→ **Do this**
Copy out the records word for word, from their first line through the line containing "should pyautogui.click(x=600, y=179).", including both of those lines.

═════ Data for this task

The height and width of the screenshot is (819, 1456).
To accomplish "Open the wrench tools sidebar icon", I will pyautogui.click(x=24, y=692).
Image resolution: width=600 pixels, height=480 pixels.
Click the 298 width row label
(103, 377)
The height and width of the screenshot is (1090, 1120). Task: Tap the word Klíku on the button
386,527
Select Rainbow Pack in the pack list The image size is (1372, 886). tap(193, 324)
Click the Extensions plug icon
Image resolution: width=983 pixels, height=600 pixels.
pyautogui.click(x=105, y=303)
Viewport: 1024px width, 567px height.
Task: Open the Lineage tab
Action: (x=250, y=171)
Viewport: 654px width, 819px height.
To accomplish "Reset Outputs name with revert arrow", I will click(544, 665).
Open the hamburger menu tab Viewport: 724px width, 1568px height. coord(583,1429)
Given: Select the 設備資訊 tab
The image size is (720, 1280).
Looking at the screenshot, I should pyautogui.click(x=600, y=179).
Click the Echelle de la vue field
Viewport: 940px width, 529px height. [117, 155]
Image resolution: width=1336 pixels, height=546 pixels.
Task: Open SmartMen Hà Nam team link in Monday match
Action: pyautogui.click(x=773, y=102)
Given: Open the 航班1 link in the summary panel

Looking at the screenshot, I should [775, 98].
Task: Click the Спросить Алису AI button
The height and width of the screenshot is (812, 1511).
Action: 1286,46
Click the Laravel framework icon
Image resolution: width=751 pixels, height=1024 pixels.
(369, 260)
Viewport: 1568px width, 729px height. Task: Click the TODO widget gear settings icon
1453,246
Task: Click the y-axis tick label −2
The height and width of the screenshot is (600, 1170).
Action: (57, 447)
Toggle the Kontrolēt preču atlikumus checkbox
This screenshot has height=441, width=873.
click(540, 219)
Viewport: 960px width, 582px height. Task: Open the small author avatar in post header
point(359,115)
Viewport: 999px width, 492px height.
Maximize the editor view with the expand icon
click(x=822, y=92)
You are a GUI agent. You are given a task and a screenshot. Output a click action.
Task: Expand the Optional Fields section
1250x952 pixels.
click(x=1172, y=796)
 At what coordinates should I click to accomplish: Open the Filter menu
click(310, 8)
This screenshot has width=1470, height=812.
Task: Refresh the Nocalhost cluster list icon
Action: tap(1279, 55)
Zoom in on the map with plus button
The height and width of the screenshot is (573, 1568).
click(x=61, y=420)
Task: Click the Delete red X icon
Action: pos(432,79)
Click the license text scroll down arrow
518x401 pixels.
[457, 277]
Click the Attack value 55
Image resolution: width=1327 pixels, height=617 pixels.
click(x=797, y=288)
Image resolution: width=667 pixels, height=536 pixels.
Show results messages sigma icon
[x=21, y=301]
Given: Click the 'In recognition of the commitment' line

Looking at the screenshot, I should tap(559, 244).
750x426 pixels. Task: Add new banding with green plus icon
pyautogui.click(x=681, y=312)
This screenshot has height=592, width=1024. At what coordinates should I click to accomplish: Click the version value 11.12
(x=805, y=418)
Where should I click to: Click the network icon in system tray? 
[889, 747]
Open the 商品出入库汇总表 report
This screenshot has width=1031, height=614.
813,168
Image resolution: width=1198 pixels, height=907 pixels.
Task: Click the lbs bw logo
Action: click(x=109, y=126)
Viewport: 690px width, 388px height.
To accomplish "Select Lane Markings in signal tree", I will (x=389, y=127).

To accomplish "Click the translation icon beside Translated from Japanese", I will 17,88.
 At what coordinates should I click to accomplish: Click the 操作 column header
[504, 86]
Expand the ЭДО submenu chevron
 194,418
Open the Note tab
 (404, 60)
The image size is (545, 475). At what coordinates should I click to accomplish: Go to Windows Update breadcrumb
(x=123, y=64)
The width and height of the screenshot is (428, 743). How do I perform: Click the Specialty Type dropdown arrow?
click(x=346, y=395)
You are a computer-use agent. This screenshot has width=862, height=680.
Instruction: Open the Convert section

══════════

→ **Completed exercise**
The height and width of the screenshot is (819, 1456).
To accomplish "Open the wrench tools sidebar icon", I will pyautogui.click(x=24, y=692).
Image resolution: width=600 pixels, height=480 pixels.
Click the 298 width row label
(103, 377)
The height and width of the screenshot is (1090, 1120). Task: Tap the word Klíku on the button
386,527
Select Rainbow Pack in the pack list The image size is (1372, 886). tap(193, 324)
Click the Extensions plug icon
Image resolution: width=983 pixels, height=600 pixels.
pyautogui.click(x=105, y=303)
Viewport: 1024px width, 567px height.
Task: Open the Lineage tab
Action: (x=250, y=171)
Viewport: 654px width, 819px height.
To accomplish "Reset Outputs name with revert arrow", I will click(544, 665).
Open the hamburger menu tab Viewport: 724px width, 1568px height. coord(583,1429)
Given: Select the 設備資訊 tab
The image size is (720, 1280).
Looking at the screenshot, I should pyautogui.click(x=600, y=179).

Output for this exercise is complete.